By Goddess in Progress ·   October 8th, 2006

When the thing you’re being paranoid about actually happens?

Late this afternoon I suddenly had some bleeding. I immediately called the doctor and got the on-call person. She thought it was most likely having to do with my hematoma and was probably OK, but would have me come in for an ultrasound as soon as the ultrasound tech came in. Got a call a little while later saying she was there and I could come in. I was trying to think positive, but was not feeling particularly reassured by anything at all.

Did the ultrasound, and the baby was clearly visible. The heartbeat, however, was not. It was easy to see the flickering in both previous ultrasounds, but not this time. I could tell as the gray lines went across the screen when she tried to pick it up. I knew it wasn’t there. She quietly picked up the phone to call someone. Never a good sign. Then she said “do you want to wait for the doctor or do you want me to tell you what’s going on?” Oh, come on.
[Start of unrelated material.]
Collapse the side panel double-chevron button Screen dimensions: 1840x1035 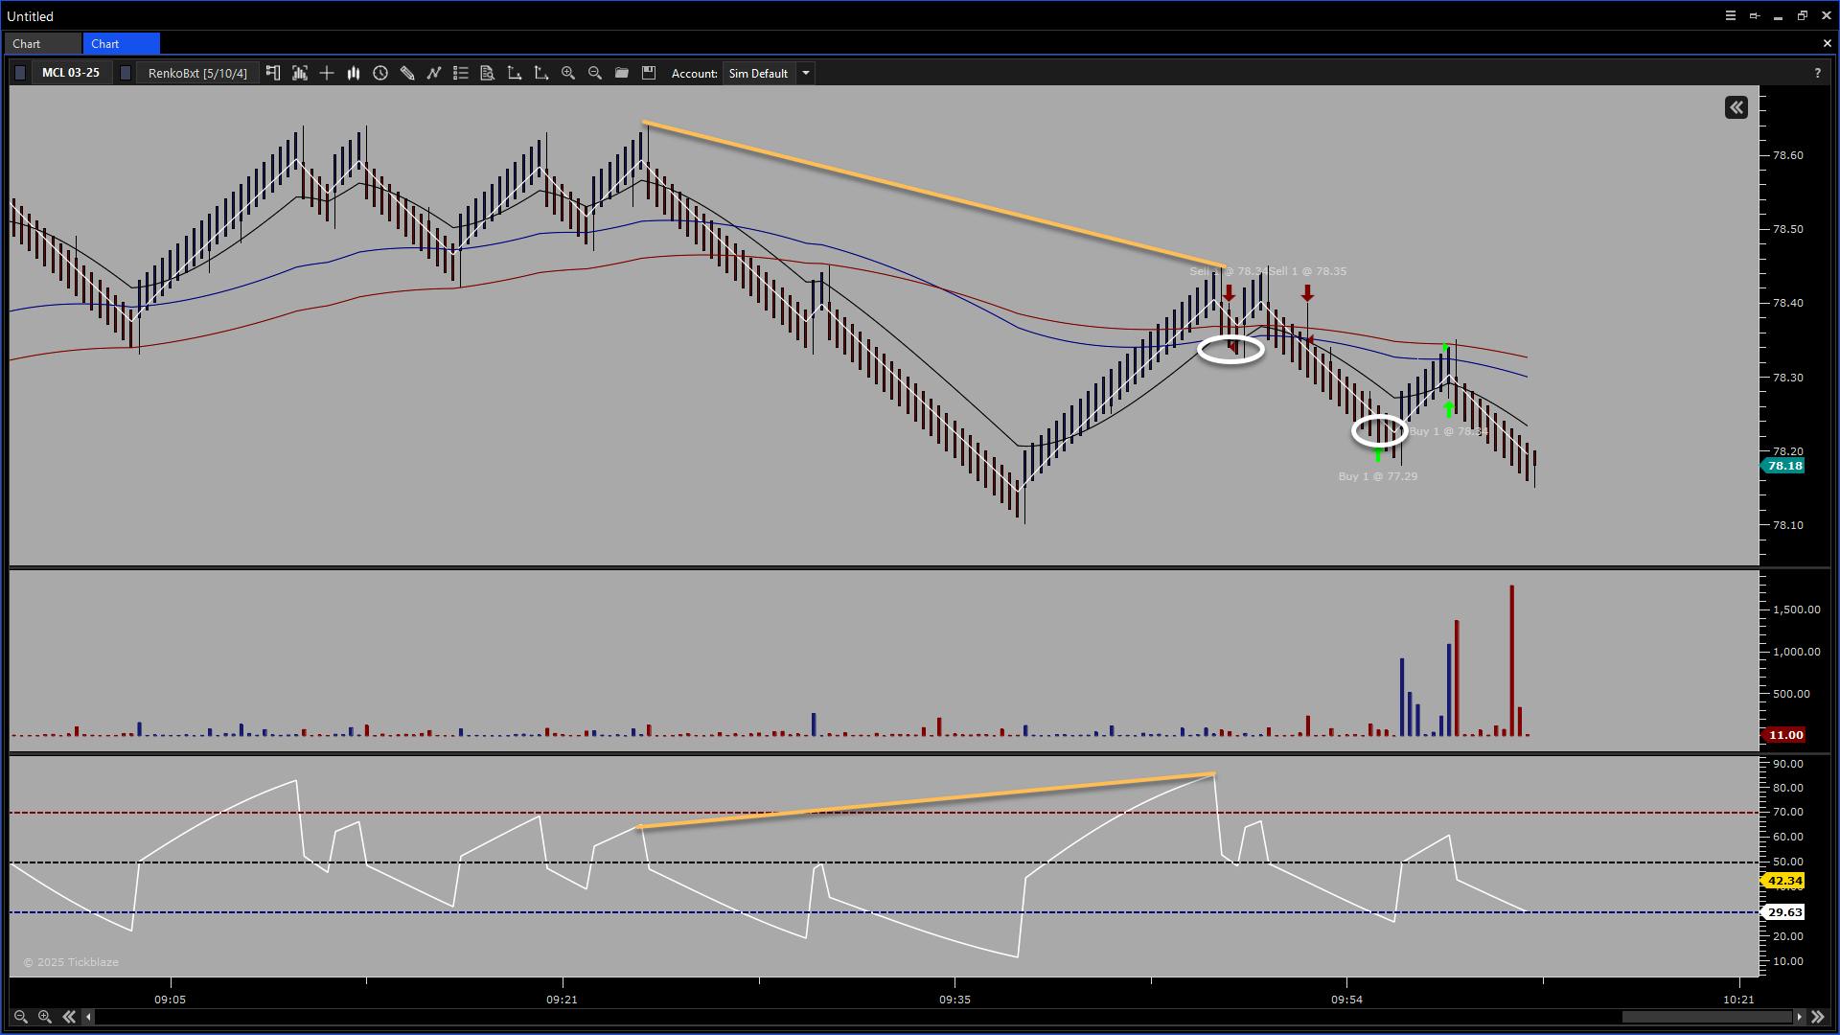(1737, 107)
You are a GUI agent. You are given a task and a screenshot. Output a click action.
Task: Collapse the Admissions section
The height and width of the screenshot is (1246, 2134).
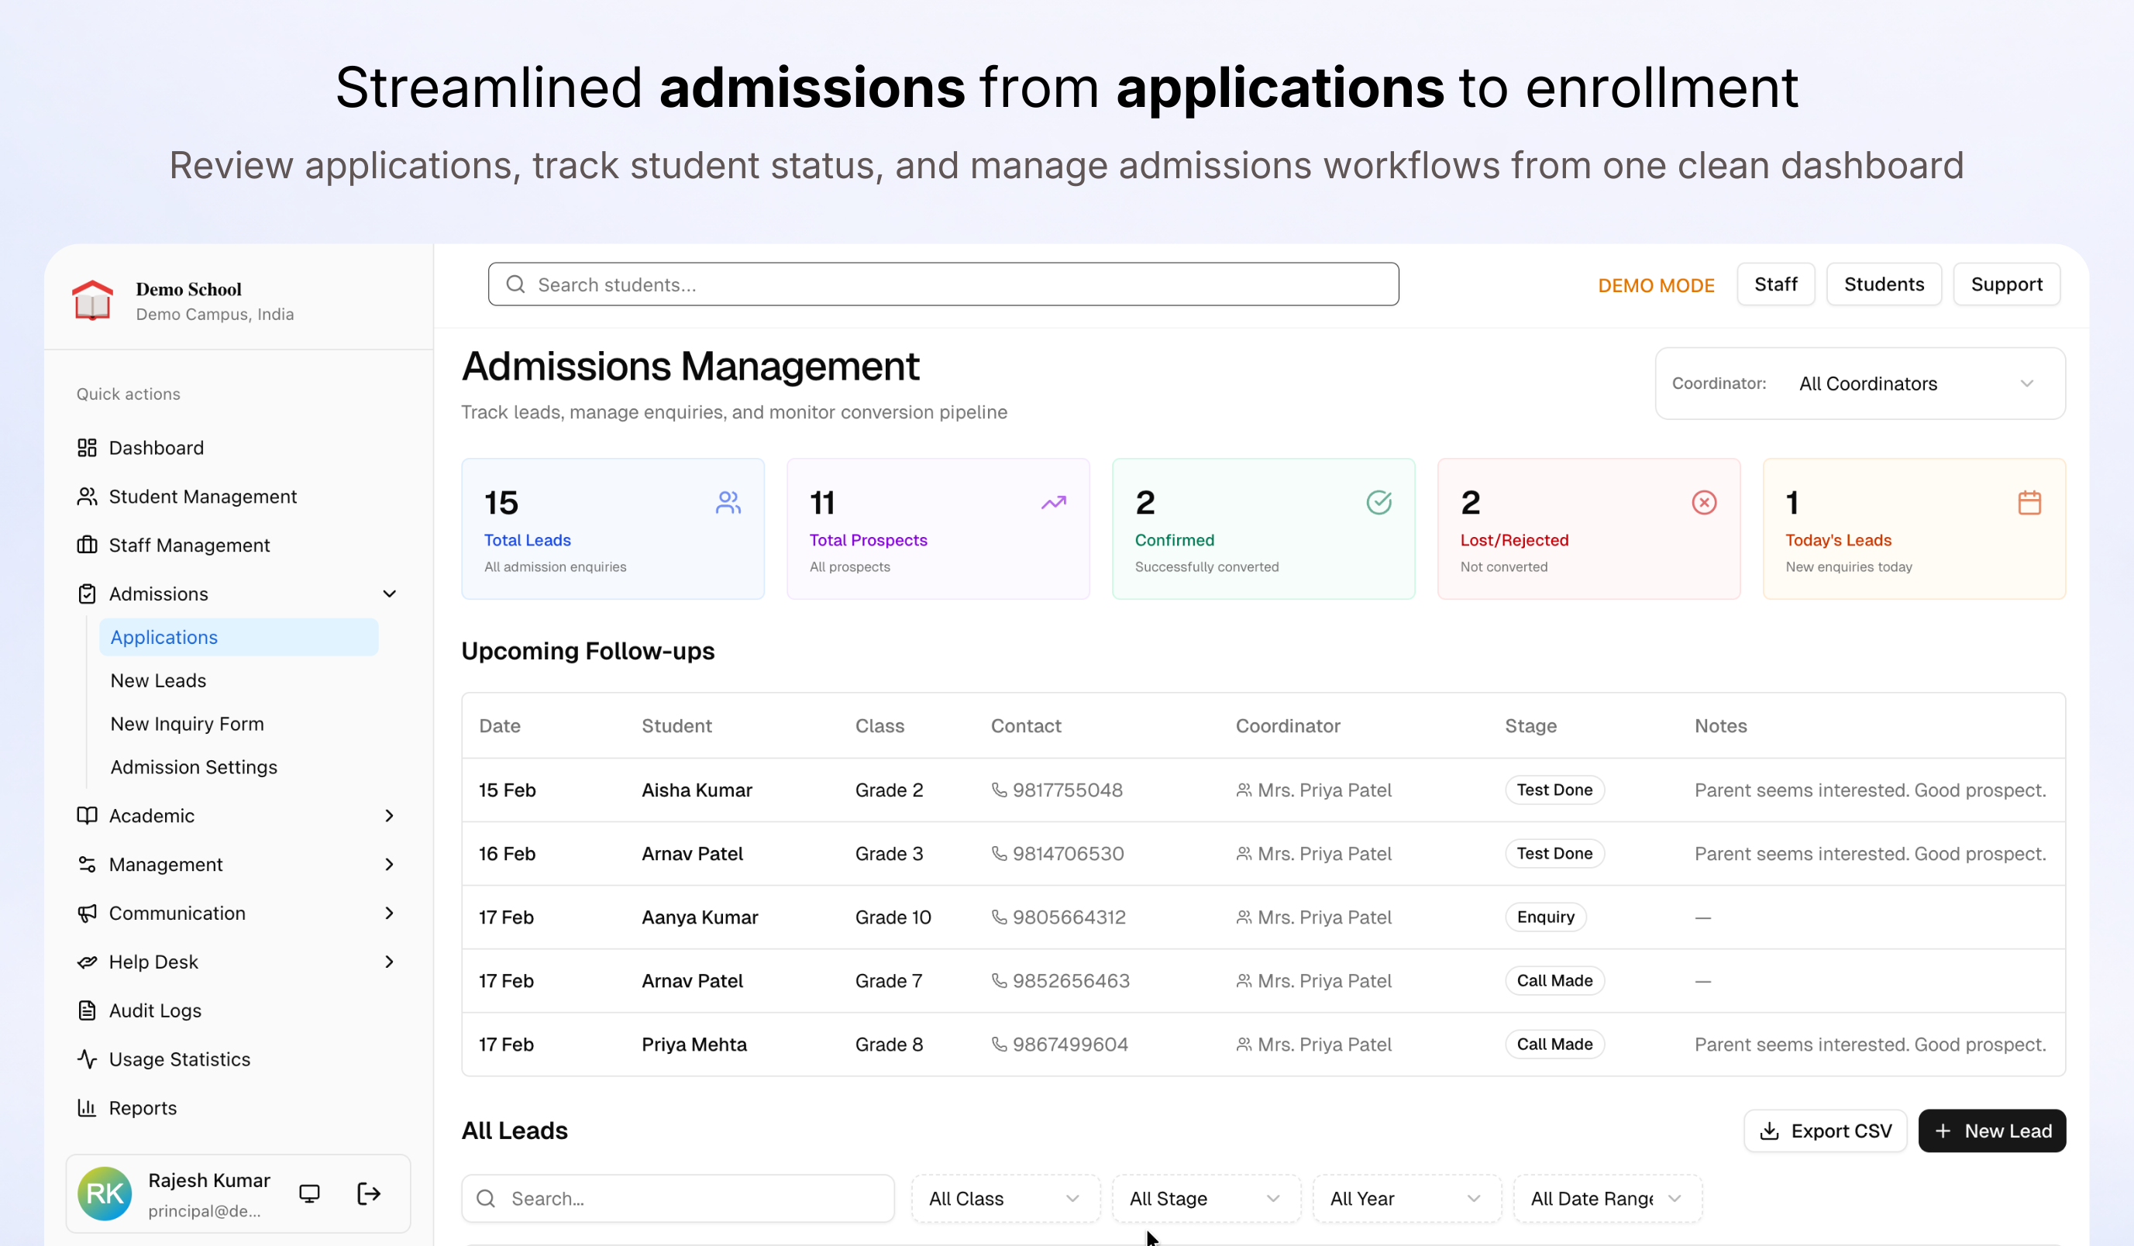[x=390, y=594]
As though that could possibly end up being even remotely good. She confirmed there was no heartbeat. According to the measurements, the embryo died two days ago, at 8 weeks 3 days. It was much more baby-looking this time. It was really clear.
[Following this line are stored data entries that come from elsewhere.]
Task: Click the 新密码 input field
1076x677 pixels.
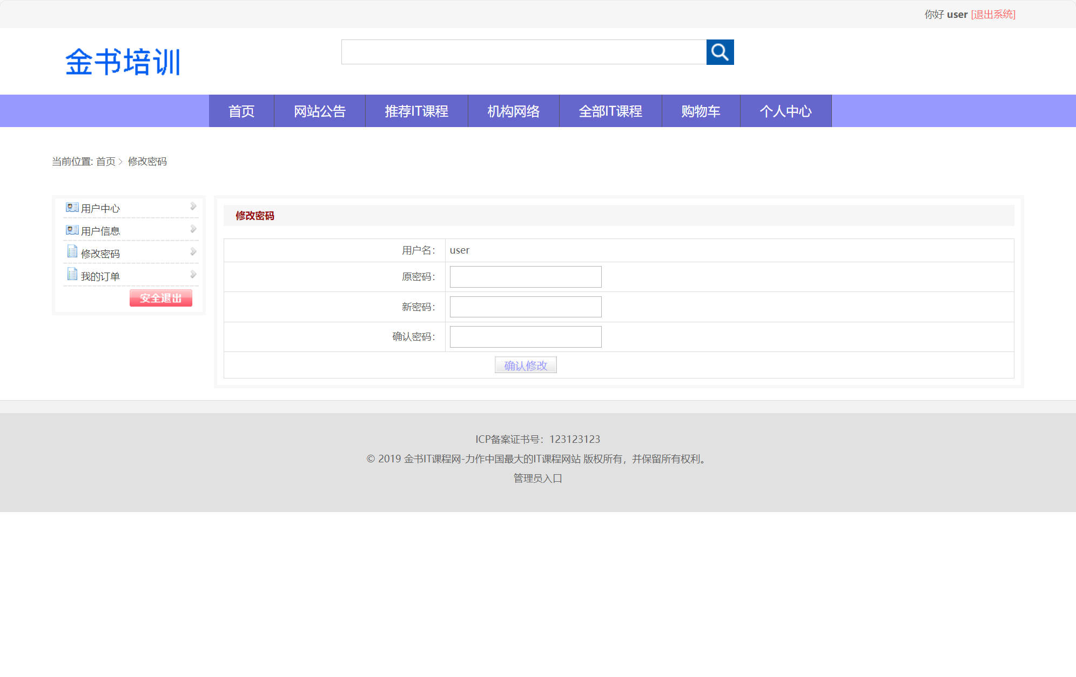Action: [525, 307]
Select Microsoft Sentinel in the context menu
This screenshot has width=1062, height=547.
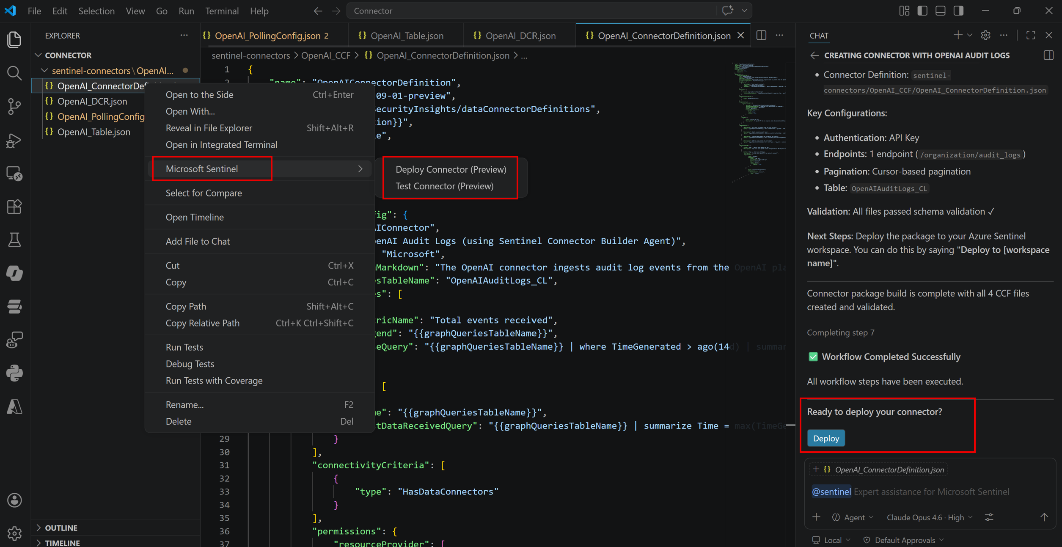[x=202, y=169]
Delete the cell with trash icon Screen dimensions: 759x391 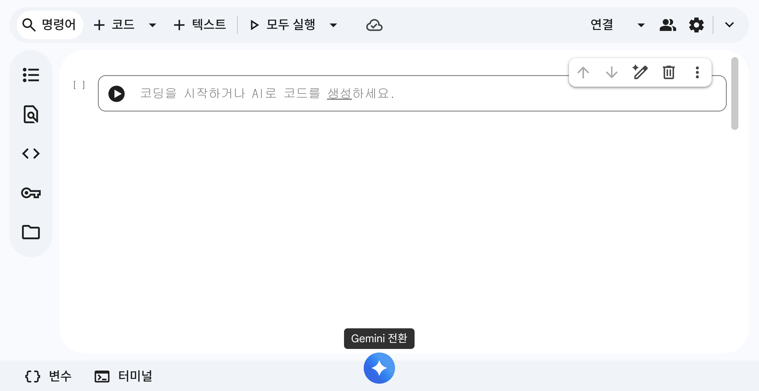click(669, 72)
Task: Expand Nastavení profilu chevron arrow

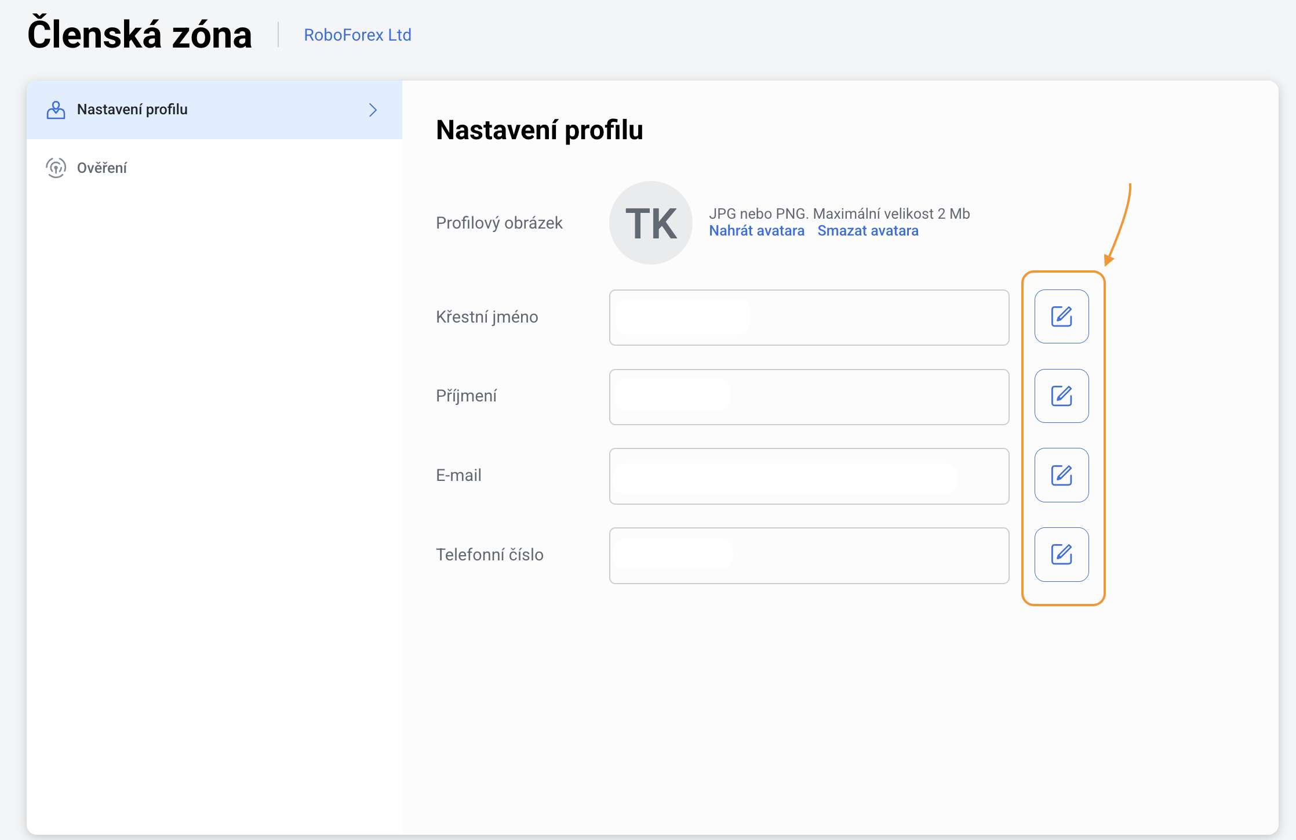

What I always have thought is just adding insult to injury is that I have to go back in for a “D&C.” I can’t handle explaining it or even really giving a link for it. Find it on Babycenter.com, it’s not hard. But it’s not bad enough that they tell you what has happened. Then you have to go in later and, well, finish it off. Just awful.

One of the worst parts is that I now have to tell the people who knew. I’d swear that I won’t tell anyone the next time, but I’m sure I’ll get excited all over again. I’m just so sad that I have to give the bad news to my parents. My dad, especially. He was so excited. I’m glad I convinced him not to tell his entire family, though…
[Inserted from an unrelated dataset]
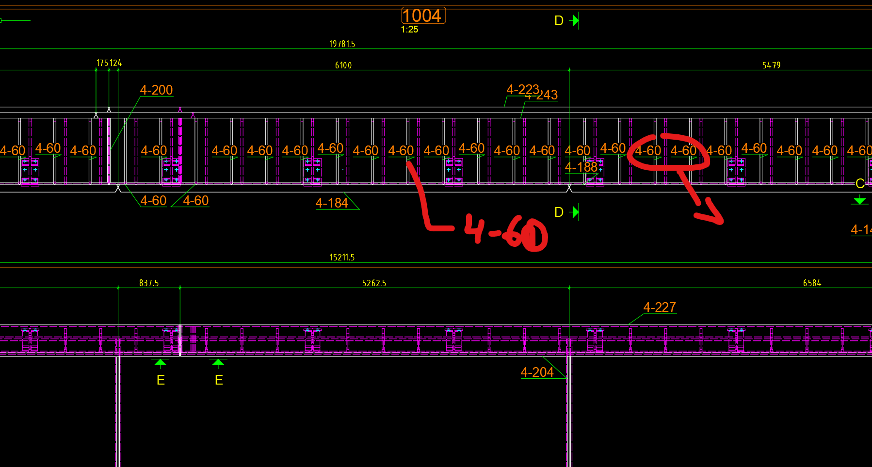Click the scale text 1:25 under the title
The image size is (872, 467).
click(408, 29)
So, maybe I’ll be back to talk of my adventures with anesthesia on Monday, but that will probably be it for a while. I have a feeling the doctor will tell us not to try for a few months after this, and I swear I’ll really take that seriously this time. In the meantime, for those of you from the Babycenter boards who might be reading this, my most sincere wish that this doesn’t happen to you, and that you have healthy pregnancies and perfect babies. I’m sure it’ll be my turn soon enough.

Categories : Miscarriage
Tags : D&C

Comments

  1. Lauren S. says:
    October 9, 2006 at 2:47 am

    Lord have mercy. I just read this and my heart sank for you. I am so sorry.

    Reply
  2. Kristen says:
    February 11, 2010 at 11:56 pm

    While baby #3 is the “current” discussion topic….I get to have my very own D&C tomorrow. This is a terrible place to be, mostly I just want tomorrow to be over :P
    .-= Kristen´s last blog ..Snow Day! =-.